You are viewing a plain text version of this content. The canonical link for it is here.
Posted to issues@spark.apache.org by "Shixiong Zhu (JIRA)" <ji...@apache.org> on 2018/10/10 18:19:00 UTC
[jira] [Commented] (SPARK-10816) EventTime based sessionization

    [ https://issues.apache.org/jira/browse/SPARK-10816?page=com.atlassian.jira.plugin.system.issuetabpanels:comment-tabpanel&focusedCommentId=16645370#comment-16645370 ] 

Shixiong Zhu commented on SPARK-10816:
--------------------------------------

Thanks a lot for the design docs and prototypes. I had a long discussion with [~tdas] and we think we should discuss other alternative approaches in the design doc.

We came out 3 possible implementations:

[1] Put <key, a list of events> into a state store. In each batch, for each key, scan the sorted event lists and use the watermark to find out the finalized session and output them.

[2] Put <(key, timestamp), event> into a state store. Here is the key used in the state store is a tuple of user key and the event timestamp.
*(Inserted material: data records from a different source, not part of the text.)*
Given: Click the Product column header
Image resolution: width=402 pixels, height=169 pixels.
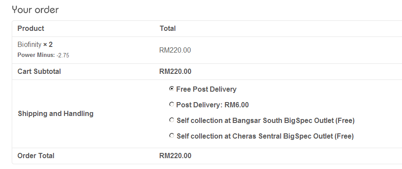Looking at the screenshot, I should click(x=31, y=28).
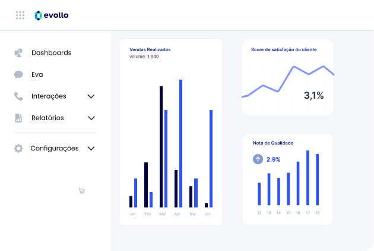
Task: Expand the Configurações chevron
Action: (91, 149)
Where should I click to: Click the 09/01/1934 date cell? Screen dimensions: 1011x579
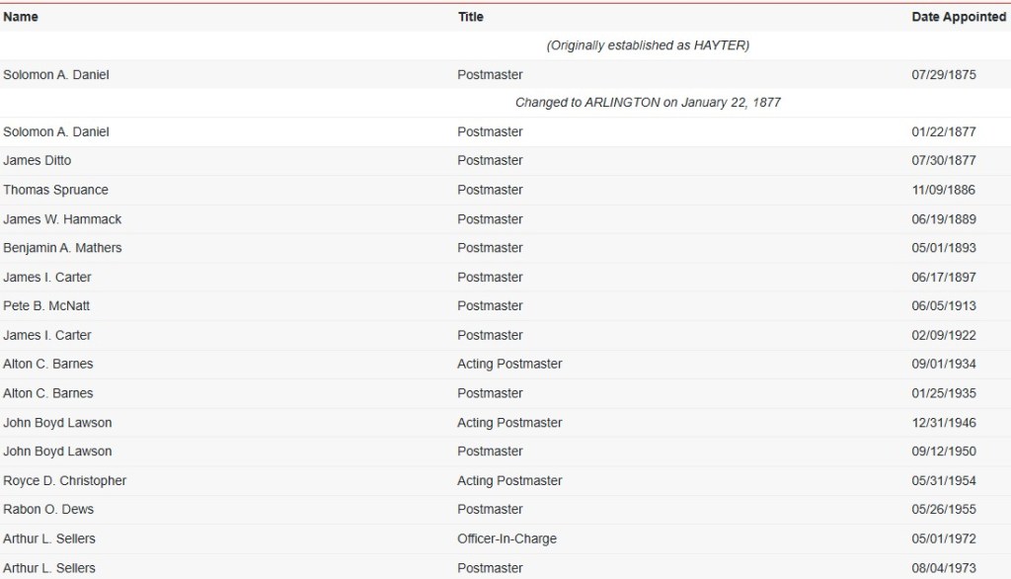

In each batch, sort each partition using (key, timestamp) and scan the whole sorted partition to find out the finalized sessions and output them.
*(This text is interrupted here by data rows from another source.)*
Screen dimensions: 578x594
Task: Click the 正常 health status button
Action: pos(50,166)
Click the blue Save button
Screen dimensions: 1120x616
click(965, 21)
[3] Use two state stores like what stream-stream join does. The first state store will store <key, number of events>, the second one will store <key + index, event>. When we insert an event into the second state store, we should use insertion sort to make sure we store events order by timestamp, such as find the proper index for this event, and update the following indices after this event. Then we can just scan all keys and their values in the state store to find out the finalized session and output them.

[1] is easy to implement and can be done directly using `flatMapGroupsWithState` but it may fail when a key has too many events. [2] and [3] will scale well but the performance may be worse.

If I read the codes correctly, [https://github.com/apache/spark/pull/22583] is [1]. [https://github.com/apache/spark/pull/22482] is a combination of [2] and [3] but still need to load all values of a key into the memory at the same time.

[~kabhwan] [~XuanYuan] could you work together to update your design docs to add these alternative approaches and discuss pros and cons? It would be great you can put the design docs to a google doc so that it's easy to leave comments.

In addition, it's better to also discuss the compatibility, such as if we decide to use a new approach to implement session window but need to change the state format in the state store, do we have enough version information to identity the old and new formats?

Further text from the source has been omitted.